A peine était-il sorti des griffes du juge Jean Michel Gentil et de la juge Valérie Noel (dont l'histoire ne dit pas si elle est gironde bien que bordelaise), que Sarko recevait de ses amis UMP les plus sincères soutiens. (Même si en matière politique comme en matière fécale on connaît la signification de l'adjectif sincère!)
     La plus fidèle fan de Sarko, la désormais célèbre Nadine, dont l'aveuglement ne permet pas de douter de la sincérité, piaillait à qui voulait l'entendre ou plutôt à qui voulait l'écouter, (puisque sa gouaille et ses éclats de voix constituent, pour Audica, une concurrence déloyale ), que de toute façon il était certain que cette affaire se terminerait ainsi.  Bien entendu (c'est le cas de le dire) elle sous-entendait que l'innocence de son coq favori, avait été logiquement rétablie. Merci Nadine, on avait compris, nous aussi, que cette affaire se terminerait ainsi, mais permettez-nous de vous dire, que pour expliquer les raisons de cette inéluctable issue, nos analyses ne trouvent pas de conjonction.  
     Les médias commenterait encore l'affaire si l'élection de Brignoles n'avait pas pris le relais, ce week-end, dans les exigences de l'actualité.

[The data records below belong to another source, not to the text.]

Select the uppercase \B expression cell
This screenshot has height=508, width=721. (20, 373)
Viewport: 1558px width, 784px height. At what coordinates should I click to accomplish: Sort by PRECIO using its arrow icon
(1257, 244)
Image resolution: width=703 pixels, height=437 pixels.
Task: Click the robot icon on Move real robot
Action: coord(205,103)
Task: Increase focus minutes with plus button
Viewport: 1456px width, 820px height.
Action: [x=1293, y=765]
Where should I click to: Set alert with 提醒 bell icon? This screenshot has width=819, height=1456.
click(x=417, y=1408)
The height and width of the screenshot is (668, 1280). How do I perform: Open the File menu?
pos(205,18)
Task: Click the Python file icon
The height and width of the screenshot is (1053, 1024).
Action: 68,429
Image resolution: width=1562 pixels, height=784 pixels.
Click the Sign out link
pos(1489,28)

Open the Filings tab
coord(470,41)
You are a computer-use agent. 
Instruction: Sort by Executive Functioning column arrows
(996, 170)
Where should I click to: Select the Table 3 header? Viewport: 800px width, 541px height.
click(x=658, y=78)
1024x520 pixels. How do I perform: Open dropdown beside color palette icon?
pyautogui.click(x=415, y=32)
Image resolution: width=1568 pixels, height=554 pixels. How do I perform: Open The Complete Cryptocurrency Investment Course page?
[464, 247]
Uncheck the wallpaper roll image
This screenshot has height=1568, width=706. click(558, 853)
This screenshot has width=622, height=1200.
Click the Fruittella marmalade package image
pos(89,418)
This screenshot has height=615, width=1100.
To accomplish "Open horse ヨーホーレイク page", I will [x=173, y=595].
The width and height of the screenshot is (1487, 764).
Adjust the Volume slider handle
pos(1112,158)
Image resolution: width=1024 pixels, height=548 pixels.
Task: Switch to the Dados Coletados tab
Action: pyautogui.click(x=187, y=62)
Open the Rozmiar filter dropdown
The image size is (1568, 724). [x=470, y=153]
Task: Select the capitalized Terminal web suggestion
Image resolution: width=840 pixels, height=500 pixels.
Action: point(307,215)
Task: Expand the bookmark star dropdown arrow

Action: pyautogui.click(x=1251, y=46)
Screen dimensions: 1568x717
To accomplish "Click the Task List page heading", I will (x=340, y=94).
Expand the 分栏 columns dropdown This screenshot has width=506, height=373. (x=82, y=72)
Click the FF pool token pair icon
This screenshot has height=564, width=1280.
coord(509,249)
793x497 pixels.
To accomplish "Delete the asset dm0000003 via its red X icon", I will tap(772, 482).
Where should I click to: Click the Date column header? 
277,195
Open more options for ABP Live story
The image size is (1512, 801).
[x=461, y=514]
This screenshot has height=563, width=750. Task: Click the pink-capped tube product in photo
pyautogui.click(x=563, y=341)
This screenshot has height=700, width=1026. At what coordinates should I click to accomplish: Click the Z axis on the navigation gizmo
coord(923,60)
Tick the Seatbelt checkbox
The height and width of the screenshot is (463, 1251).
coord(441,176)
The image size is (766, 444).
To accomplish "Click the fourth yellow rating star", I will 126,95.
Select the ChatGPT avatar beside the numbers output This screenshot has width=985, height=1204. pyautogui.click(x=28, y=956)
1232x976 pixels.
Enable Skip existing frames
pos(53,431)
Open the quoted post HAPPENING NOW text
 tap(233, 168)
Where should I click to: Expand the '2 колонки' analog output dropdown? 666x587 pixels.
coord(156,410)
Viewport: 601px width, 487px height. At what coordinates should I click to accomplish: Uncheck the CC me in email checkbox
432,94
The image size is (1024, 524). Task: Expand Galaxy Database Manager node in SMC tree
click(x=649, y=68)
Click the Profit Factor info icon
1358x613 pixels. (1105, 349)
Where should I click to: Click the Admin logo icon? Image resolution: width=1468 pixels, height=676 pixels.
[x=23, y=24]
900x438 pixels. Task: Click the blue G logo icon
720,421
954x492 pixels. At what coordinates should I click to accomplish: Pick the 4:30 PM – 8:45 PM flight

Brignoles vous savez où ça se trouve vous, Brignoles. C'est dans le Var, 16000 habitants seulement et parce que 5031 Brignolais ont élu un représentant du Front National, lors d'une cantonale partielle, la presse s'empare de l’événement providentiel pour exploiter comme il faut là nouvelle poule aux œufs d'or. Loin de moi le déni du péril que représente la montée d'un fascisme déguisé mais remettons quand même les choses à leur place. Une cantonale est une cantonale, une bourgade est une bourgade, une élection est une élection. Dans cette affaire, en donnant un retentissement plus détonnant que de raison à cette résultante piteuse du jeu politique, en publiant un nombre incalculable de sondages aux questions insidieuses, en diffusant des reportages stigmatisants, les médias participent amplement à la propagation de cette imposture pseudo démocratique.
 
En résumé, pour en revenir à mes propos du début, pendant que certains caquettent à l'assemblée, bon nombre de leurs administrés, sur la paille, sont pris pour des dindons, et si, de surcroît, ils  regardent TF1, ou écoutent RMC, ils risquent d'autant moins de voir ce qui couve.